• _Directions for this task_
Exact copy, pictures omitted: the line holding "You are a computer-use" and every line after it down to the end of the entries.

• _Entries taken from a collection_
BEGIN

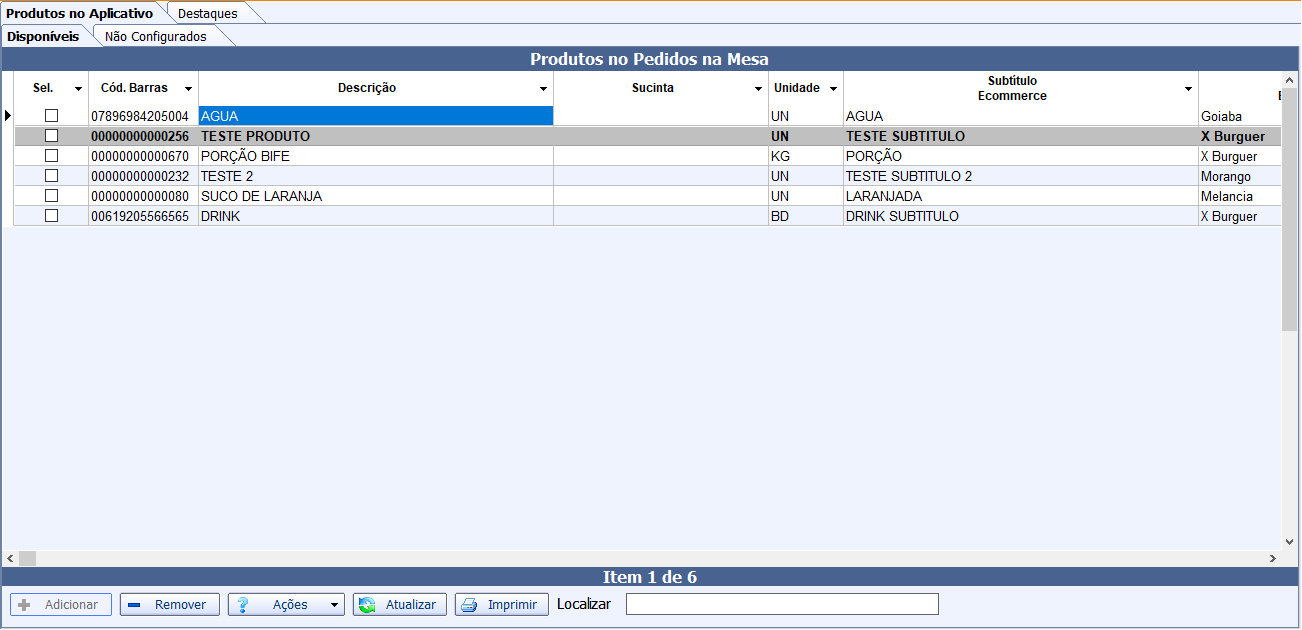Click the Atualizar refresh icon
Screen dimensions: 1302x630
(367, 605)
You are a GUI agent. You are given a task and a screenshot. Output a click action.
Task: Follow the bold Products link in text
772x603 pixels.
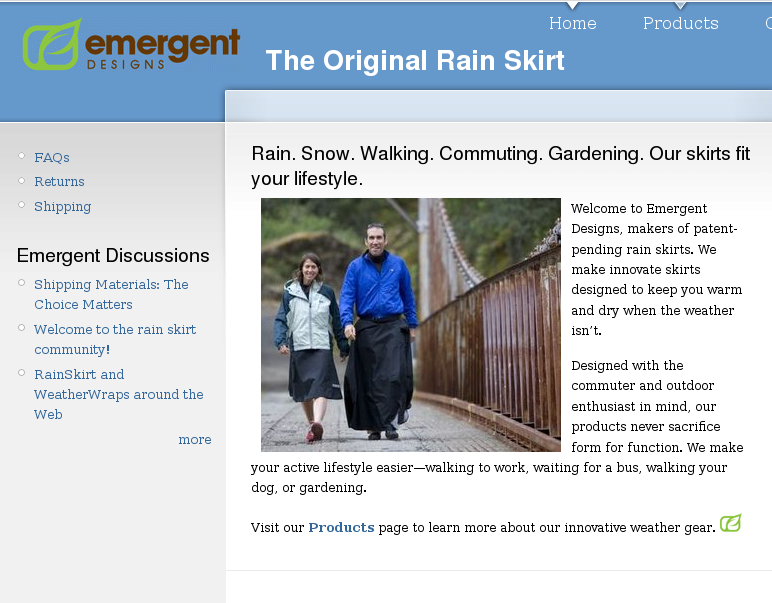341,527
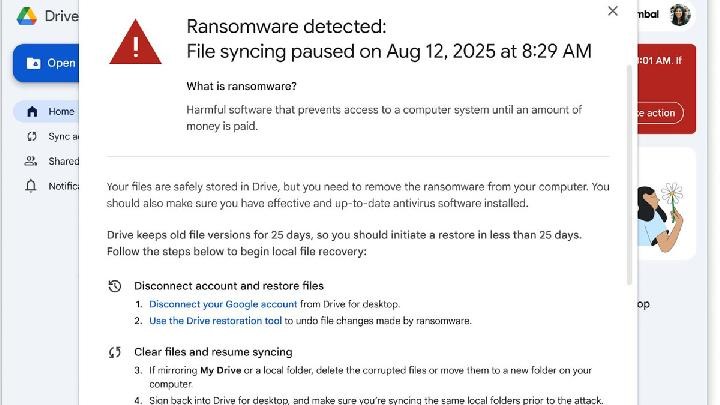Click the Notifications bell icon
This screenshot has width=720, height=405.
point(32,186)
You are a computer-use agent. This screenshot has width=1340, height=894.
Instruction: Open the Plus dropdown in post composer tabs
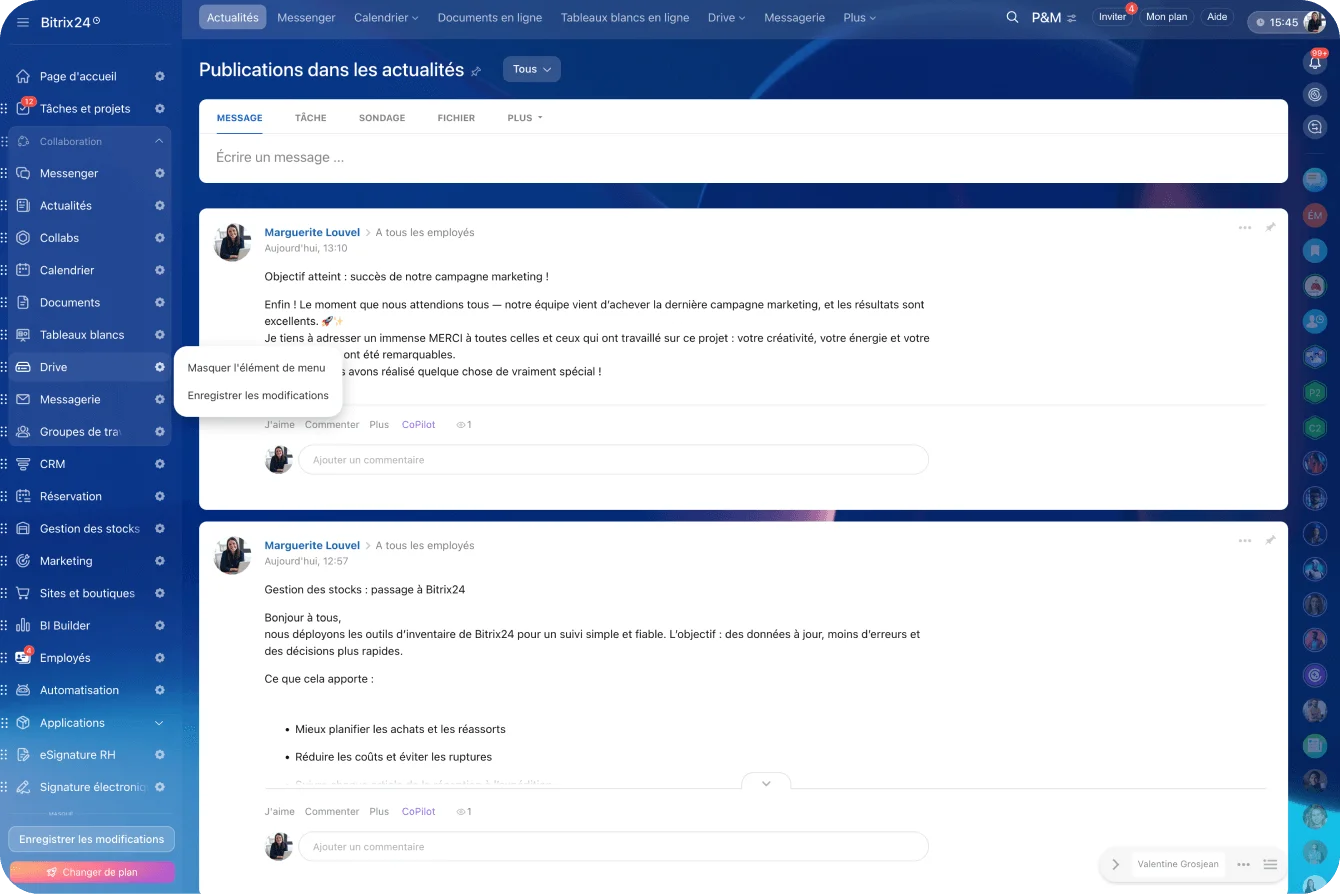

END

• _Your response_
You are a computer-use agent. This screenshot has width=1340, height=894.
Instruction: Open the Plus dropdown in post composer tabs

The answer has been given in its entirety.